Re: [PATCH] numa: mempolicy: dynamic interleave map for system init.

linux-mm.kvack.org archive mirror
 help / color / mirror / Atom feed

From: Christoph Lameter <clameter@sgi.com>
To: Paul Mundt <lethal@linux-sh.org>
Cc: Andrew Morton <akpm@linux-foundation.org>,
	linux-mm@kvack.org, ak@suse.de, hugh@veritas.com,
	lee.schermerhorn@hp.com, mpm@selenic.com
Subject: Re: [PATCH] numa: mempolicy: dynamic interleave map for system init.
Date: Thu, 7 Jun 2007 20:49:53 -0700 (PDT)	[thread overview]
Message-ID: <Pine.LNX.4.64.0706072027300.27295@schroedinger.engr.sgi.com> (raw)
In-Reply-To: <20070608032505.GA13227@linux-sh.org>

On Fri, 8 Jun 2007, Paul Mundt wrote:

> obviously possible to try to work that in to SLOB or something similar,
> if making SLUB or SLAB lighterweight and more tunable for these cases
> ends up being a real barrier.

Its obviously possible and as far as I can tell the architecture you have 
there requires it to operate. But the question is how much special casing 
we will have to add to the core VM.

We would likely have to add a 

slub_nodes=

parameter that allows the specification of a nodelist that is allowed for 
the slab allocator. Then modify slub to use its own nodemap instead of 
the node online map. Modify get_partial_node to not try a node not in the 
nodemap and go to get_any_partial immediately. In addition to checking 
cpuset_zone_allowed we would need to check the slab node list.
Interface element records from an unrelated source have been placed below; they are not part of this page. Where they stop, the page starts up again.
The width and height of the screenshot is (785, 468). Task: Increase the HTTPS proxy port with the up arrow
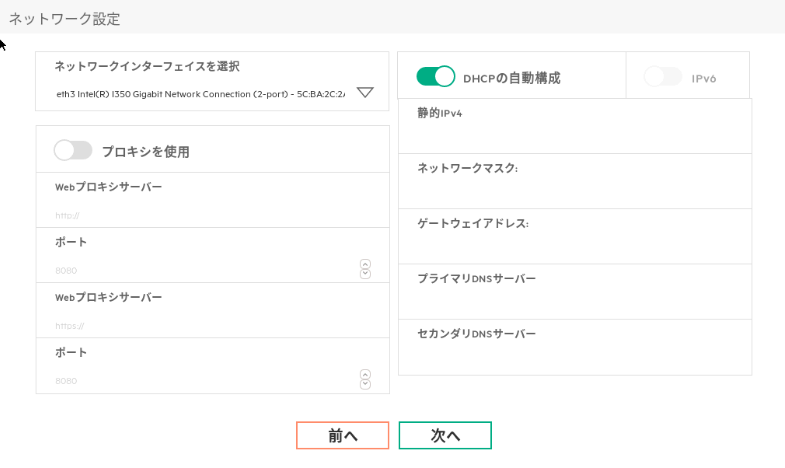pos(365,375)

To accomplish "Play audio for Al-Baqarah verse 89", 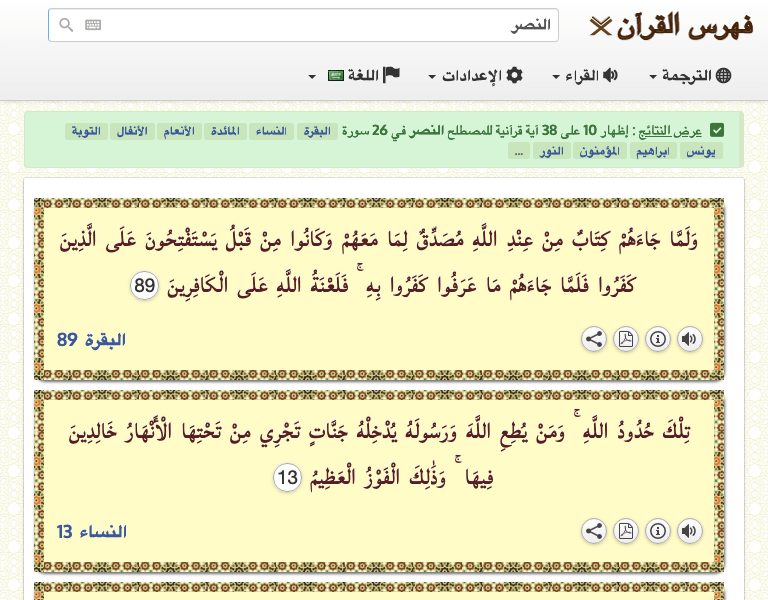I will click(x=689, y=339).
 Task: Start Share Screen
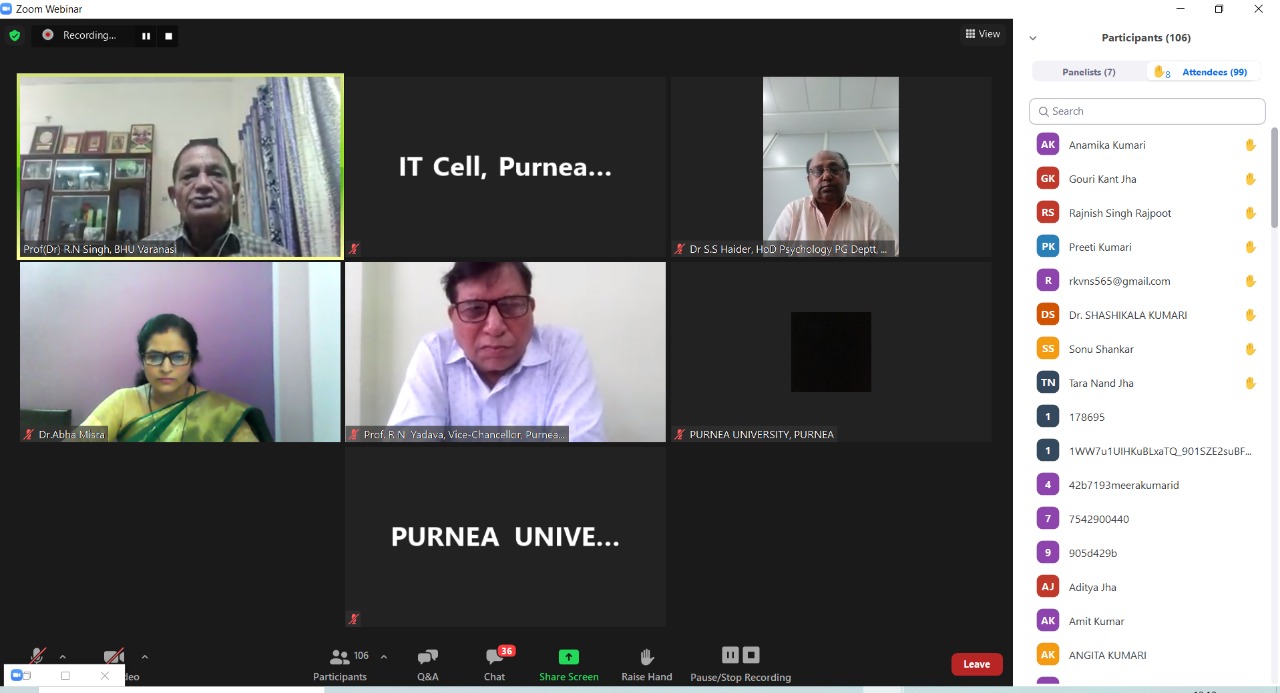568,664
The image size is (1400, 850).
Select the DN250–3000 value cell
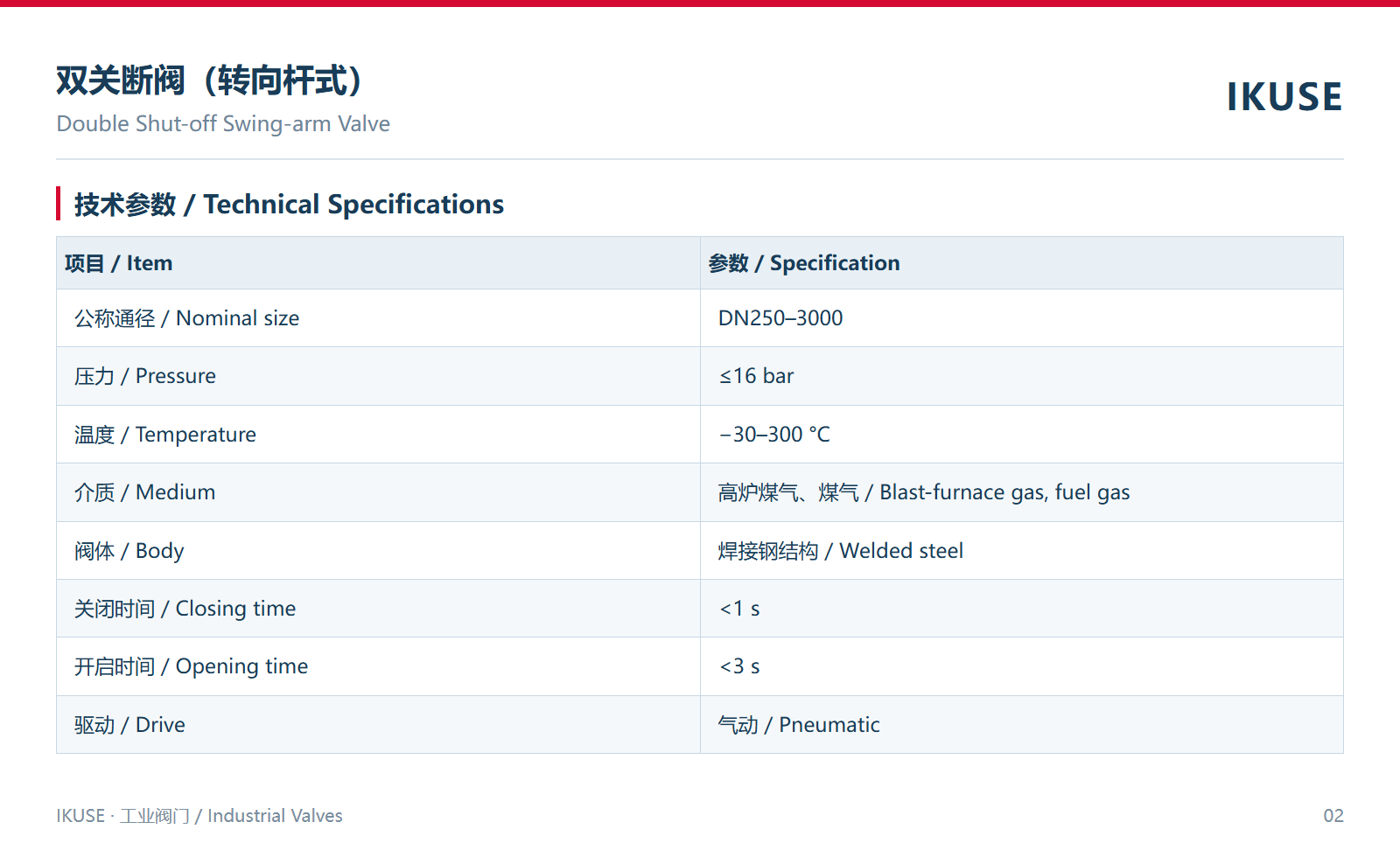1022,318
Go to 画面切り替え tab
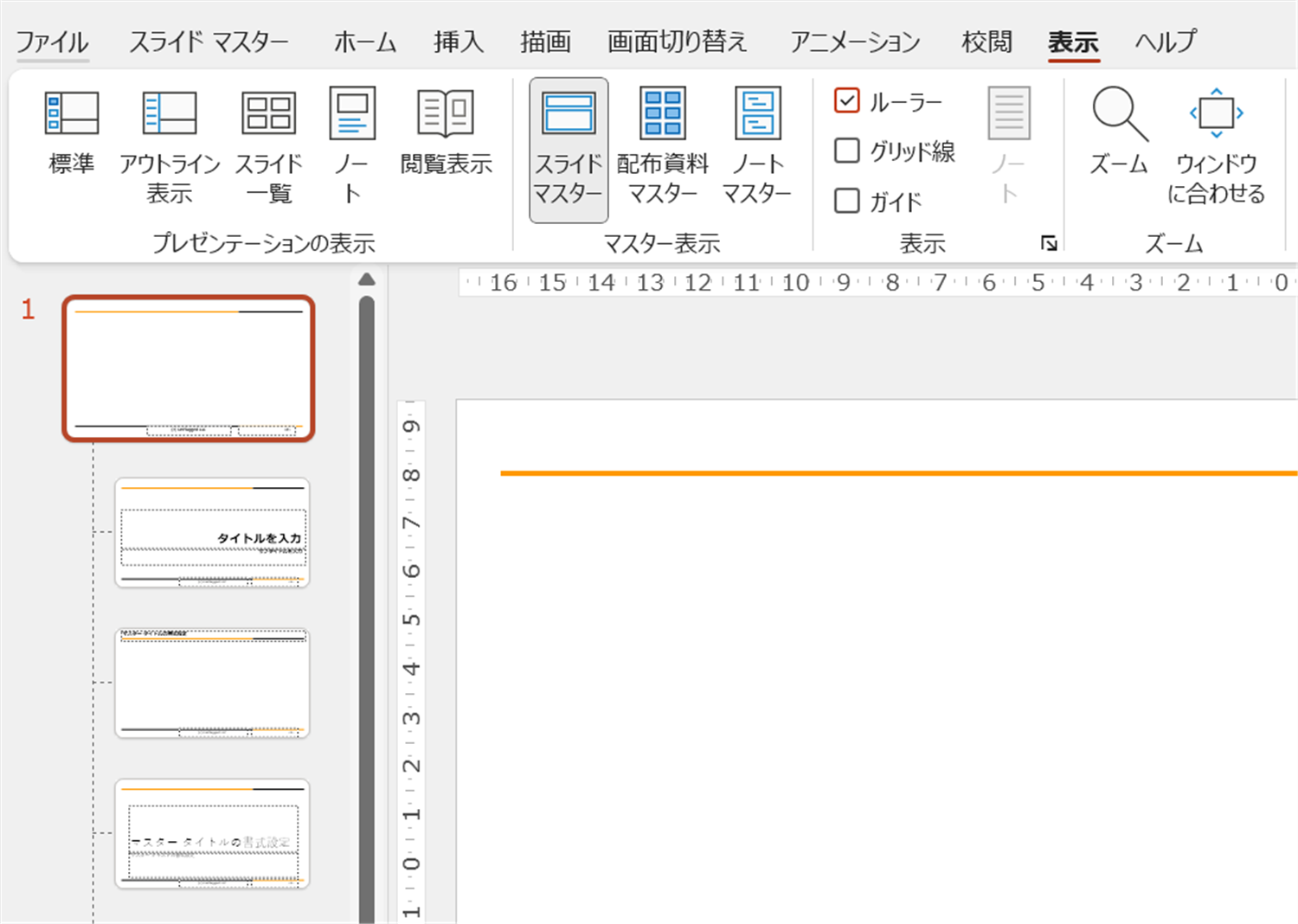This screenshot has width=1298, height=924. [x=677, y=42]
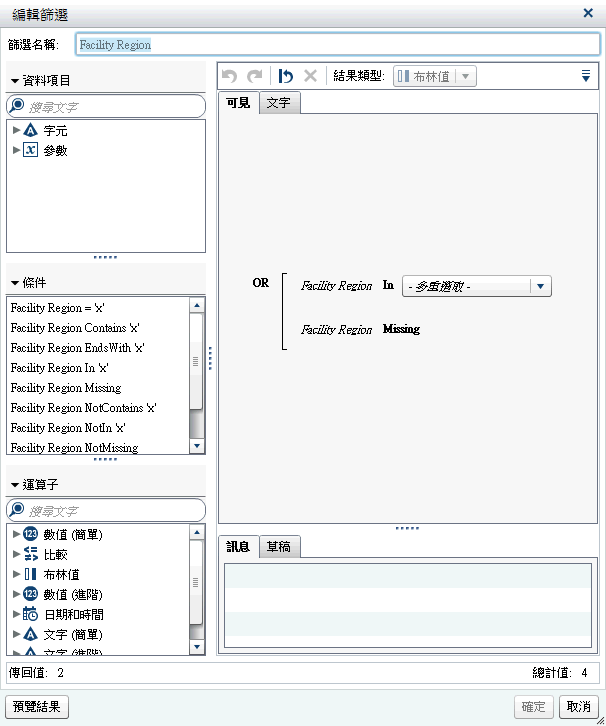
Task: Click the redo arrow in the toolbar
Action: tap(255, 76)
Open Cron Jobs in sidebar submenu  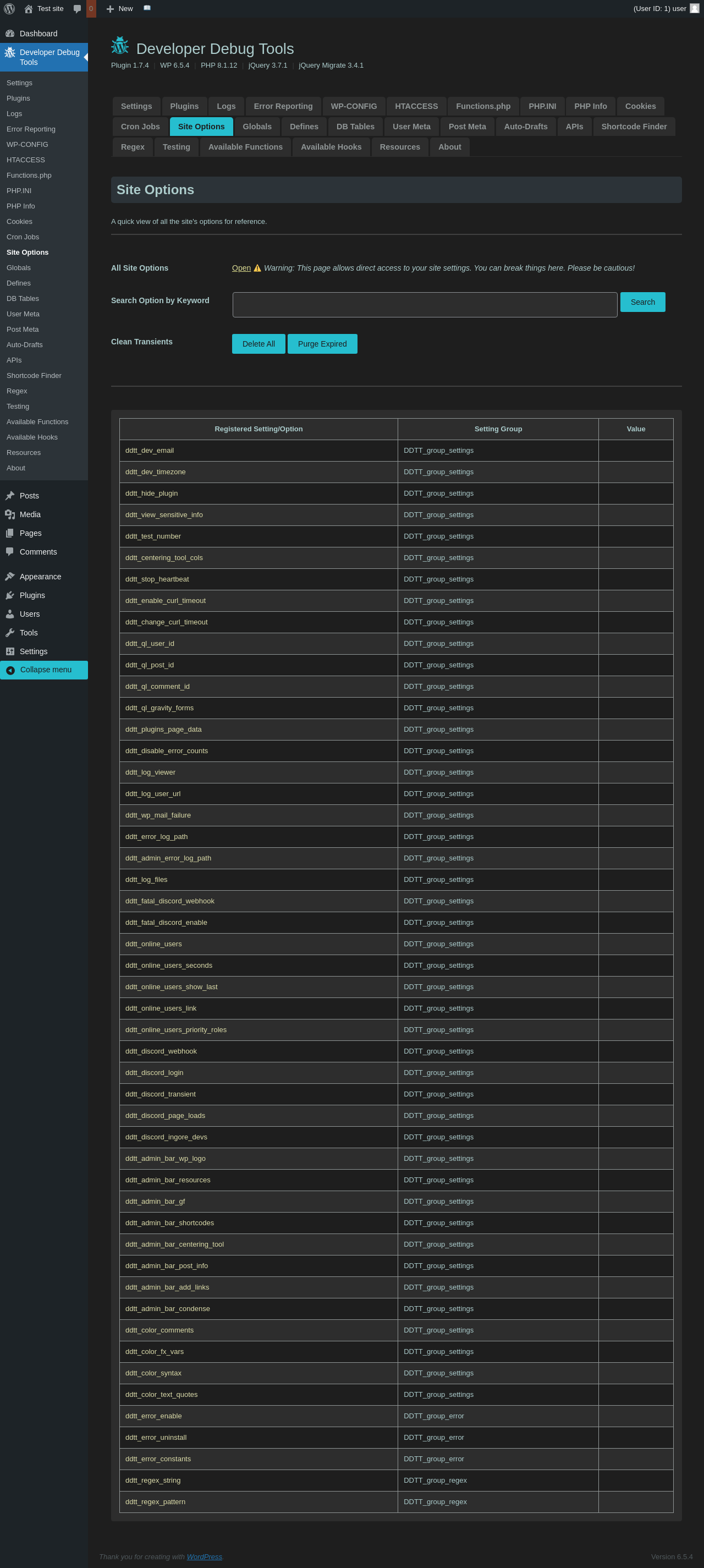[23, 237]
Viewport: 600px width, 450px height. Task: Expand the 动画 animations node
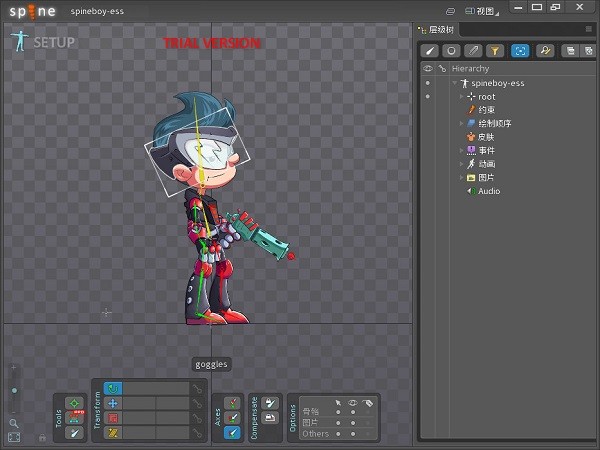pos(461,164)

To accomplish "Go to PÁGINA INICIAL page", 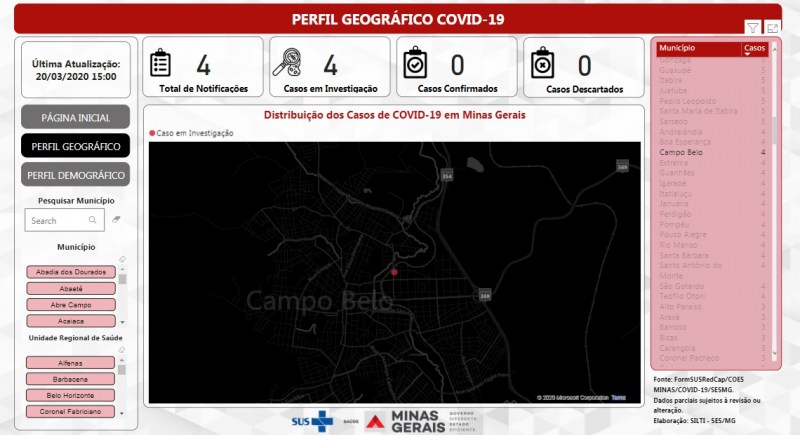I will (x=76, y=117).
Hmm.... That would also help to create isolated nodes that have no memory 
on them.

See what evil things you drive me to...

Could you try this patch (untested)? Set the allowed nodes on boot
with

slub_nodes=0

if you have only node 0 for SLUB.

---
 mm/slub.c |   69 ++++++++++++++++++++++++++++++++++++++++++++++++++++++++------
 1 file changed, 63 insertions(+), 6 deletions(-)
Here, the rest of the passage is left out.